University of Wisconsin–Madison

MAP and Alzheimer’s

Dr. C.T. Dow has published a thought-provoking article (11 pages with 169 references) proposing that the inflammatory response to a MAP infection of humans could lead to Alzheimer’s disease. The article appears in the August issue of Frontiers in Immunology.

ABSTRACT

This article prosecutes a case against the zoonotic pathogen Mycobacterium avium ss. paratuberculosis (MAP) as a precipitant of Alzheimer’s disease (AD). Like the other major neurodegenerative diseases AD is, at its core, a proteinopathy. Aggregated extracellular amyloid protein plaques and intracellular tau protein tangles are the recognized protein pathologies of AD. Autophagy is the cellular housekeeping process that manages protein quality control and recycling, cellular metabolism, and pathogen elimination. Impaired autophagy and cerebral insulin resistance are invariant features of AD. With a backdrop of age-related low-grade inflammation (inflammaging) and heightened immune risk (immunosenescence), infection with MAP subverts glucose metabolism and further exhausts an already exhausted autophagic capacity. Increasingly, a variety of agents have been found to favorably impact AD; they are agents that promote autophagy and reduce insulin resistance. The potpourri of these therapeutic agents: mTOR inhibitors, SIRT1 activators and vaccines are seemingly random until one recognizes that all these agents also suppress intracellular mycobacterial infection. The zoonotic mycobacterial MAP causes a common fatal enteritis in ruminant animals. Humans are exposed to MAP from contaminated food products and from the environment. The enteritis in animals is called paratuberculosis or Johne’s disease; in humans, it is the putative cause of Crohn’s disease. Beyond Crohn’s, MAP is associated with an increasing number of inflammatory and autoimmune diseases: sarcoidosis, Blau syndrome, autoimmune diabetes, autoimmune thyroiditis, multiple sclerosis, and rheumatoid arthritis.

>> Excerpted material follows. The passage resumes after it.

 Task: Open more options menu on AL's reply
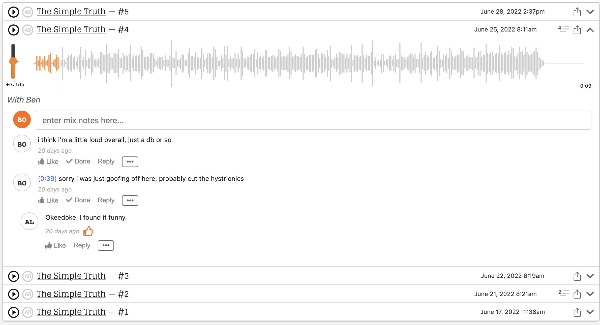106,245
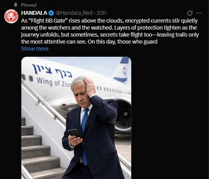Open the post via 20h timestamp

click(x=101, y=13)
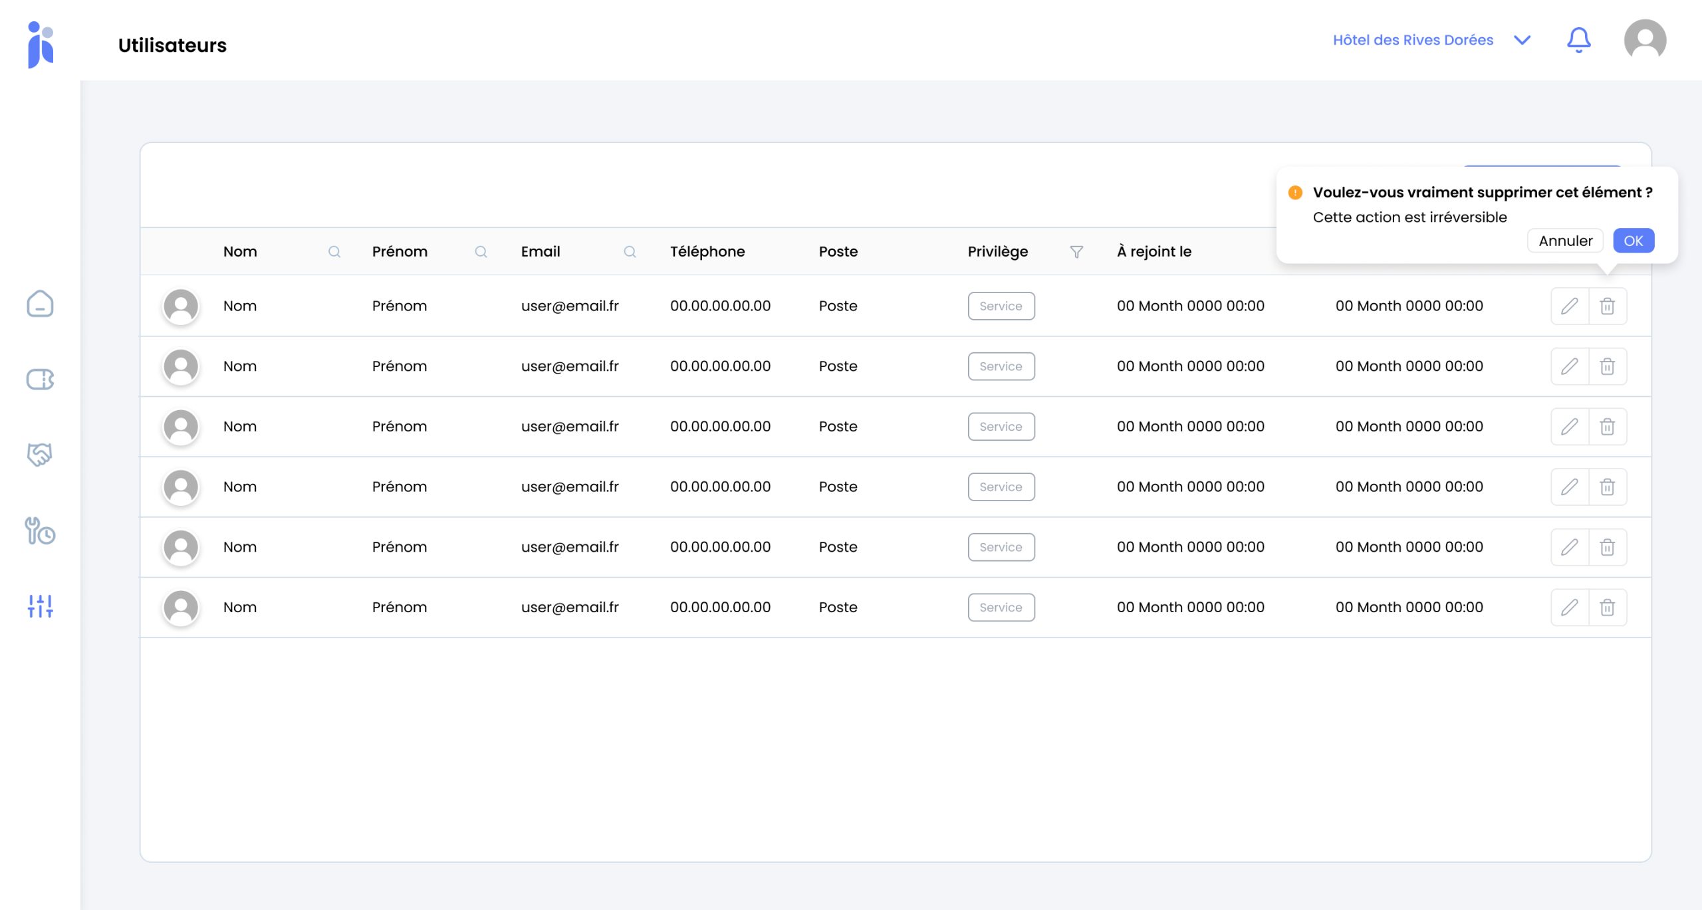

Moreover, MAP has been associated with Parkinson’s disease. India is one county that has extensively studied the human bio-load of MAP; 30% of more than 28,000 tested individuals were found to harbor, or to have harbored, MAP. This article asserts an unfolding realization that MAP infection of humans 1) is widespread in its presence, 2) is wide-ranging in its zoonosis and 3) provides a plausible link connecting MAP to AD.

COMMENT

(excerpt from the discussion section of the article)

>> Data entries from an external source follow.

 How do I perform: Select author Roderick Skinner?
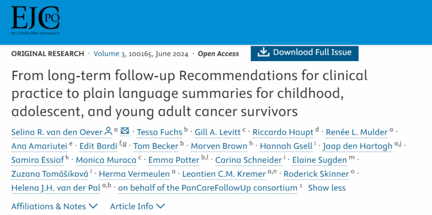click(316, 174)
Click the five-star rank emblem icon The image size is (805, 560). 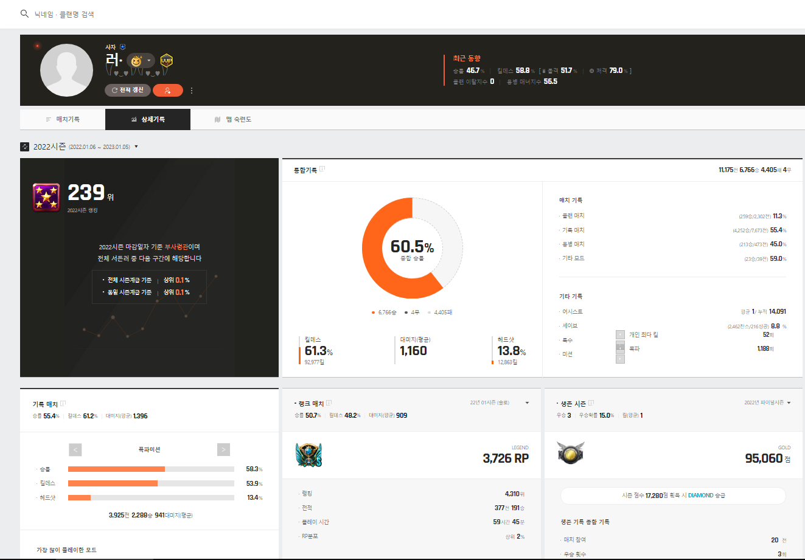click(x=46, y=197)
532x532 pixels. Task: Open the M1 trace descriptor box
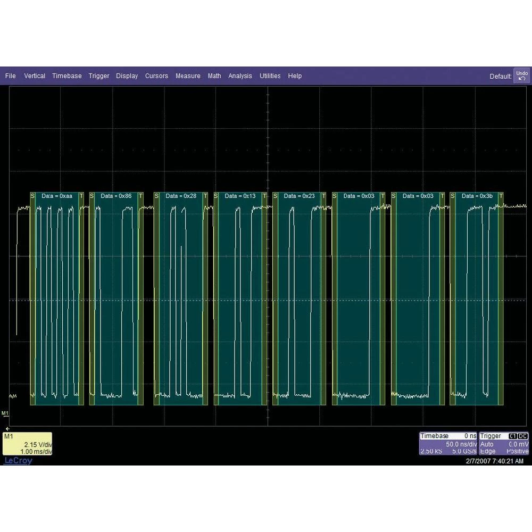point(28,444)
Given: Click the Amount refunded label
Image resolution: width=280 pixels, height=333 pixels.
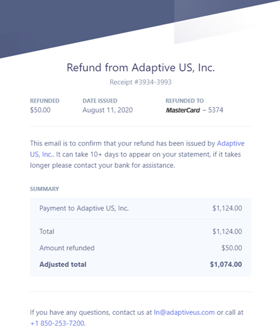Looking at the screenshot, I should point(67,248).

This article suggests steps to further investigate this potentially fertile line of inquiry: 1) determine population-based MAP “bio-load”, 2) use optimized blood-based biomarkers to determine AD risk, 3) test for MAP in those with elevated AD risk vs. healthy controls. Concurrently, interventions could be initiated to 1) eliminate MAP from animals, the environment, and the food chain, 2) initiate clinical trials to test iterations of anti-mycobacterial agents shown to have benefit for AD. Parsimoniously, when searching for new directions in the efforts against AD, look at the MAP.